In an internal combustion engine, optimizing the airflow in and out of each combustion chamber is a key to just about every aspect of performance. Power, emissions, fuel economy and other critical parameters are all dependent upon how good the engine flows air in and out.

Clearing the Air
Four-stroke automotive piston engines have poppet intake valves in their cylinder heads to let air in, and separate poppet exhaust valves to let exhaust gases out. These valves are opened at the appropriate time by one or more rotating camshafts. The cams are turned in precise relation to the crankshaft by chains, belts or gears—or a combination thereof. Lobes machined on the camshafts push the valves open at just the right time in the engine's operating cycle, then keep the valves open for just the right duration. There are other ways to operate the valves, including various pneumatic and electromagnetic schemes, but for production engines, the inexpensive and long wearing camshaft is king.

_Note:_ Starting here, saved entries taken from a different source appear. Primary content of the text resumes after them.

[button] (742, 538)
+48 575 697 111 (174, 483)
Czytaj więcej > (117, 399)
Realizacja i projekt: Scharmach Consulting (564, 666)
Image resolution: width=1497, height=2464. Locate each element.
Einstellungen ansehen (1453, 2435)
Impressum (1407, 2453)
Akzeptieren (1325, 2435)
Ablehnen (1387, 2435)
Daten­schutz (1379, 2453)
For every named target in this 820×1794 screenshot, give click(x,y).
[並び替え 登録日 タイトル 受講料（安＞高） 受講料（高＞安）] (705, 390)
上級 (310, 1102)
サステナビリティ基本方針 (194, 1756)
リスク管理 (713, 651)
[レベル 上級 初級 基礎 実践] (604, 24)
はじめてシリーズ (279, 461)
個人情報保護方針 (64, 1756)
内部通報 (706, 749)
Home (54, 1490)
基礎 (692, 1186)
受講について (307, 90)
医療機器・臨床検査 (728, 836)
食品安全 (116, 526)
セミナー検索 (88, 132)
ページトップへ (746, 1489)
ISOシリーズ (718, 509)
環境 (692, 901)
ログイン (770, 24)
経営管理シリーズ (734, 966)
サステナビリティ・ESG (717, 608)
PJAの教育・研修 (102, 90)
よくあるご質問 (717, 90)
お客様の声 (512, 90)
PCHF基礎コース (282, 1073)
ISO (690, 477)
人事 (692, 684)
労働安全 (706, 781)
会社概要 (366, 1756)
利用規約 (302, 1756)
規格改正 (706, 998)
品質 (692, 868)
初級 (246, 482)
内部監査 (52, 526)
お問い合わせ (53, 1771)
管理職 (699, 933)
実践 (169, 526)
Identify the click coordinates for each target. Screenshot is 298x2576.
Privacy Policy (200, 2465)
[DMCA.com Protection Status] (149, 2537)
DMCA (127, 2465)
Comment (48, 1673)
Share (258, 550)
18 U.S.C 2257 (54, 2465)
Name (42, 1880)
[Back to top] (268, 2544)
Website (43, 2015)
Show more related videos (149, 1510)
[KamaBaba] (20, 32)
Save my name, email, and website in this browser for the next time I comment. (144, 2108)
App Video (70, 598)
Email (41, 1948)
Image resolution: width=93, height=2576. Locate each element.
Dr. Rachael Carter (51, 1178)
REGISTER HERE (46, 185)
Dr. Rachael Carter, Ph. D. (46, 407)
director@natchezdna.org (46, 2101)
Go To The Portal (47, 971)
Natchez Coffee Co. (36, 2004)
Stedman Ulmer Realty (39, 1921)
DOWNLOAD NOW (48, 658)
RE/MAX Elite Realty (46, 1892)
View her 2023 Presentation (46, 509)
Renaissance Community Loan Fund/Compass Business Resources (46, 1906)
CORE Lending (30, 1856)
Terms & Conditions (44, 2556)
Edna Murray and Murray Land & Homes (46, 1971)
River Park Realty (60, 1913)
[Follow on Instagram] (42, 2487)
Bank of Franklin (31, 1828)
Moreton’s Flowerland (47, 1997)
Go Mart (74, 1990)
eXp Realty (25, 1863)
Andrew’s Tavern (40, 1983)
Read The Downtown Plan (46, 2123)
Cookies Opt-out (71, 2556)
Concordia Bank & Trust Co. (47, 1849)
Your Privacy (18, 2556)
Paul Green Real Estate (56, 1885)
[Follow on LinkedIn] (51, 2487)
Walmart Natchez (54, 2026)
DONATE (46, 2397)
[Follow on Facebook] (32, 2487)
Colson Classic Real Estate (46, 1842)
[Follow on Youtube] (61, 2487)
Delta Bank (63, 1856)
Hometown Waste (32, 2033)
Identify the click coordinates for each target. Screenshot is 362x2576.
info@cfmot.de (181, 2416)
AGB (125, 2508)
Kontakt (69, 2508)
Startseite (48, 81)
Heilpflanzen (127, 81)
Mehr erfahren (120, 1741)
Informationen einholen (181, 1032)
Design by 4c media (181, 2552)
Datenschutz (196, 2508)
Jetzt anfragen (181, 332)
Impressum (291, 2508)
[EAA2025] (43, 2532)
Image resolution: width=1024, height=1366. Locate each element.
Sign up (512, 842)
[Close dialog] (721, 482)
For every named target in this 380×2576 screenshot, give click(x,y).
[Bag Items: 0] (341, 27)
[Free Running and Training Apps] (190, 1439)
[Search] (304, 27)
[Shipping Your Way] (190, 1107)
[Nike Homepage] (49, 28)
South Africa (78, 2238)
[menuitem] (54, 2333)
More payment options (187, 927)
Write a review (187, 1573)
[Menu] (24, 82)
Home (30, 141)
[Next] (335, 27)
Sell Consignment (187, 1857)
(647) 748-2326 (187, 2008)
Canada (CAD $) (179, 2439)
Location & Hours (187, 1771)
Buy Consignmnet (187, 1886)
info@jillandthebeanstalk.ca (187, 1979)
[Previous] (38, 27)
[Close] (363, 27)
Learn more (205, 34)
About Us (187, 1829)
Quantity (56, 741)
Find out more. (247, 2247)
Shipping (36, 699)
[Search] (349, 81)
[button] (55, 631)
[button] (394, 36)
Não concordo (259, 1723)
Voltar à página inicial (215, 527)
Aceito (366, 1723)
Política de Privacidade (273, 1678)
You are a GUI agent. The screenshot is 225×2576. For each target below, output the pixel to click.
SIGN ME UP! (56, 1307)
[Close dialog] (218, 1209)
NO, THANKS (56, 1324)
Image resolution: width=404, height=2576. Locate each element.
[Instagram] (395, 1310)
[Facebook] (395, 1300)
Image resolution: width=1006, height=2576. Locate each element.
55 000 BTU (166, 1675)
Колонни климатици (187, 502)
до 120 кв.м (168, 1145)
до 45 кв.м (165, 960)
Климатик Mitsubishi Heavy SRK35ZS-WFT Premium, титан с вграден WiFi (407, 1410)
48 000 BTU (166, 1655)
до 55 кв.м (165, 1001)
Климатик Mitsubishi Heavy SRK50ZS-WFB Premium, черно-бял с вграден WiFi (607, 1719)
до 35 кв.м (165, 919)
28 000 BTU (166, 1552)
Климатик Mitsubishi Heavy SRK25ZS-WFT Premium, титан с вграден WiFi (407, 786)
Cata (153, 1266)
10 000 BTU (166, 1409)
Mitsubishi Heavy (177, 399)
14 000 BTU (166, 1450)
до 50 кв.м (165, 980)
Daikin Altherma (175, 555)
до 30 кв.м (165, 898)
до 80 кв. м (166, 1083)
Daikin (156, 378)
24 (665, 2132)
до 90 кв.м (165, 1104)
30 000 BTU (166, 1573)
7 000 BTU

For decades, engines had the relative position (or timing) of the cams and crankshaft fixed. That meant, for example, that in a given cylinder, the intake valve(s) always opened at exactly the same point in the piston stoke, regardless of how fast or slow the engine was running. This system was simple and worked cheap, but ignored hidden potential in the engine. It turns out that fixed cam timing is only really correct at one engine rpm and one throttle setting. At every other rpm and throttle setting, the valves are opening and closing a little (or even a lot) too early or too late.

Change is Good
The reason that valve timing needs to change to match the engine's operating condition from moment to moment is due to the physics of air. Though it feels pretty weightless to us, air actually has mass. That means that it takes time to be put into motion or to be stopped. At idle, a typical cylinder has to fill with air and empty itself of exhaust gases about five times every second. The airflow in and out of the engine likewise has to start and stop just as often.


At redline, it gets far more intense. The same cylinder might have to fill and empty 50 times per second—maybe more. Obviously, when working more than 10-times faster than it does at idle, there's very little time for the air that's stopped in the intake manifold to accelerate into the combustion chamber when the intake valve opens. What we need is a way to give the air a head start. Variable valve timing can do this.